Reports and Opinions

Winter 2020 – The Darkest Yet?

Opinion by Jas Bains.

I don’t like Halloween. I never have and I probably never will, but I suppose this year – yes, this year – we’re all a bit fed up with Halloween. Just like we’ll be fed up with Christmas. Fed up with Brexit. Fed up with the nation’s favourite ‘c’ words; Cardi B, Covid and I’m sure there’s another important one I’m missing.

This year has everyone feeling down and I’m sure that man’s construct of time means that the minute 2021 greets us, everything will be absolutely fine. The daily downpours will have finally ended, and the skies will rain only chocolate. Minstrels I hope, they’re my favourite this week. Not that I’ll be getting any more because trick or treating has been ‘cancelled’ so I’ll have to hang up my cape until at least Valentine’s day I imagine. Unless she’s not into that, in which case it will very much be April Fool’s day, but I digress.

What I wanted to talk about was the idea of giving chocolate to kids dressed as Elsa (not very scary by the way, unless she’s using the snowman’s head as a bucket for her sweeties) or whoever else Disney have conceived in order to capitalise from the merchandise sold as result of a fairly average cartoon movie. I still want a Buzz Lightyear toy, but Christmas is cancelled, and I don’t think I want to be arrested for having fun.

This is the problem isn’t it? We want but we can’t. Kids wanted to trick or treat but they can’t. We want to have Christmas with 11 relatives we don’t particularly care for, but we can’t. We want to feed kids who should be receiving free school meals… but ‘we can’t’. Think about that for a moment while you read this from the comfort of your room (because where else would you go? Covid, innit?), mulling over the good times you’ve had on holiday with some friends you definitely don’t speak to anymore.

For almost the entirety of 2020, we’ve been unable to do the things that that we definitely wouldn’t do, but would like to do, because we’re not allowed to do it. Otherwise Matt Hancock will find you and he will kill you. Either that or cut off your water supply.

But the thing is, we’ve been happily tucked away in the warmth of our homes, enjoying the weekly updates from Downing Street and clanging pots and pans every Thursday evening because you’re thankful for that one time you were born and the hospital was really nice or something. Let’s look at what you’ve been doing since March.
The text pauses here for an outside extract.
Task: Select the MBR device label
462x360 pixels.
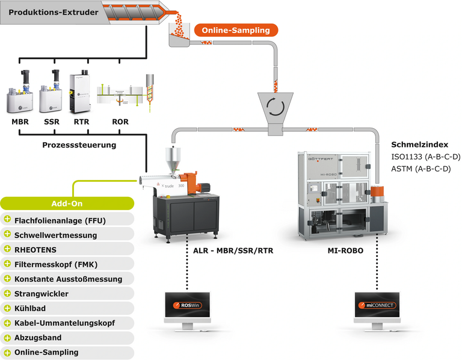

You’ve been shopping for the things you like so much on Amazon. You’ve made the best of your Unidays coupons and gorged yourself on fried rice from your favourite food ordering app. You’ve gone to bed at 3am and woken up at 3pm. You’ve scrolled through Netflix and discovered that it definitely isn’t worth what the person you’ve leached it from is paying. So, what’s actually changed from your day to day life? Not a lot I imagine. You’re probably thinking about that fried rice now in fact. I am.

The point is, we like to feel as though we’ve been denied the better things in life even though we experience some of the best days of someone else’s life. Without sounding all ‘live, love, laugh’ about it, we really do have some better times ahead of us but we really should focus on what contentment really means to us versus what it means to survive another day in the eyes of someone much less fortunate than ourselves. For those people, every day is ‘lockdown’. Denial of even the simplest things like food, water or even a bed to sleep on. Yes, the memes about the Tory’s ‘Eat Out to Help Out September, Starve a Kid to Save a Quid October’ are funny but the reality is you’re fortunate enough to laugh about it.

So, the next time a trick or treater knocks on your door and brings their bucket forward, remind yourself that there are kids who would kill for the contents of their bucket. Then close the door on the privileged little sod on your porch.